Esta es la historia de una maceta que quería ser estrella.
Una maceta rica en tierra y en nutrientes en la que se podía ver la huella de todos aquellos a los que había pertenecido. En ocasiones, podías notar el calor de las manos de gigantes provenientes de grandes ciudades; en otras, podías encontrar restos de pinaza de parajes montañosos o puede que rastros de arena árida y seca de tierras lejanas del sur de África.

E, incluso, si prestabas atención, justo en el centro donde estaba su corazón te llegaba el aroma de algún bohemio isleño que soñaba con una vida relajada. Pero aun siendo una maceta diversa y joven no tenía ni plantas, ni flores. Por eso, nuestra amiga admiraba y se sentía inspirada por las estrellas. Su ilusión era iluminar con su brillo la vida de nómadas y soñadores como hacían ellas.

Un día dos hermanos se encontraron a nuestro tiesto y al verlo tan apagado le preguntaron:

- ¿Qué te sucede pequeño?
- Me gustaría poder ser estrella e iluminar y dar felicidad a todos aquellos que quieran compartir su tiempo conmigo. – dijo nuestro amigo – Pero yo no tengo luz que brille e ilumine. Soy solo una maceta sin flores ni plantas.
- No te preocupes. ¡Nosotros te ayudaremos!
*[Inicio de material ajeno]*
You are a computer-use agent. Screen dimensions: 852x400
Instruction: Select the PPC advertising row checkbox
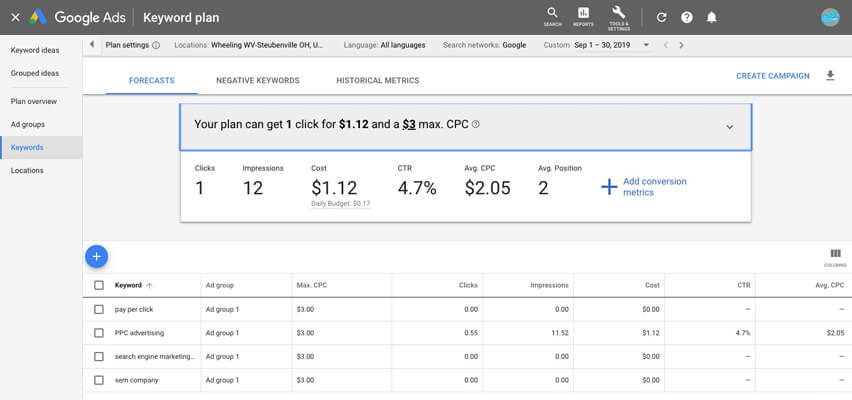tap(98, 333)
Al día siguiente, los niños volvieron con unas pequeñas semillas y las plantaron en la rica tierra que contenía nuestra amiga. La maceta sintió un cosquilleo, una sensación nueva y agradable, pero no entendió nada. Seguía siendo un montón de tierra sin nada que ofrecer.

Entonces, un día llegó el agua. Una nueva compañera con
la que compartir su tiempo y sus ilusiones. Una amiga arrolladora y con la fuerza propia del oleaje del mar que era capaz de llegar a cualquier rincón de nuestra maceta, nutrirse de cada una de las virtudes que en ella habitaban y alimentar a las semillas.
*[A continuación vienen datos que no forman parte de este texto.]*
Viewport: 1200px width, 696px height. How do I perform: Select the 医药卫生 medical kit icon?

La maceta empezó a tener una sensación extraña. Algo crecía en ella. Una idea, un concepto, una ilusión, pero seguía siendo un montón de tierra sin nada que ofrecer.

Nuestra amiga empezó a pensar que nunca podría ser nada
que se pareciera a una estrella. Pero llegó el sol, con su calor, con su vitalidad, con su energía y algo se hizo más fuerte dentro de ella.

Cada vez que nuestra amiga desfallecía en su empeño, venía el sol y parecía que todas sus ilusiones podían convertirse en realidades. Y aunque seguía siendo solo una sencilla maceta sin flores ni plantas, por alguna razón, nuestra amiga empezó a sentirse más cerca de las estrellas.

Y es que un día, empezaron a brotar flores en nuestra querida amiga. Todo un grupo de ellas que llenaban de color y de energía el espacio en el que antes solo había ilusiones e ideas. Y cada una de esas flores era el reflejo de toda aquella tierra rica y diversa que durante tanto tiempo se había acumulado dentro de la maceta. Gracias al esfuerzo de las flores por hacerse más fuertes y crecer, la maceta por fin estaba cada día un poco más cerca del cielo y de las estrellas.

Fue en ese preciso instante, cuando de repente aparecieron de nuevo los dos hermanos con otros niños para disfrutar de ese colorido espectáculo, que nuestra amiga comprendió que, de alguna manera, ella también se había convertido en estrella.

Puede que no tuviera luz tintineante que guiara el camino de nómadas y soñadores durante la noche, pero sí tenía flores que iluminaban y daban color a la vida de aquellos que se cruzaban con ella durante el día.

Es la historia de una maceta que a su manera se convirtió en estrella.
Es la historia de una mujer que fue tierra y que, gracias al sol, al agua, a las flores y a la inspiración de las estrellas creó Cusiet para iluminar y dar color a todos aquellos niños nómadas, libres y cosmopolitas.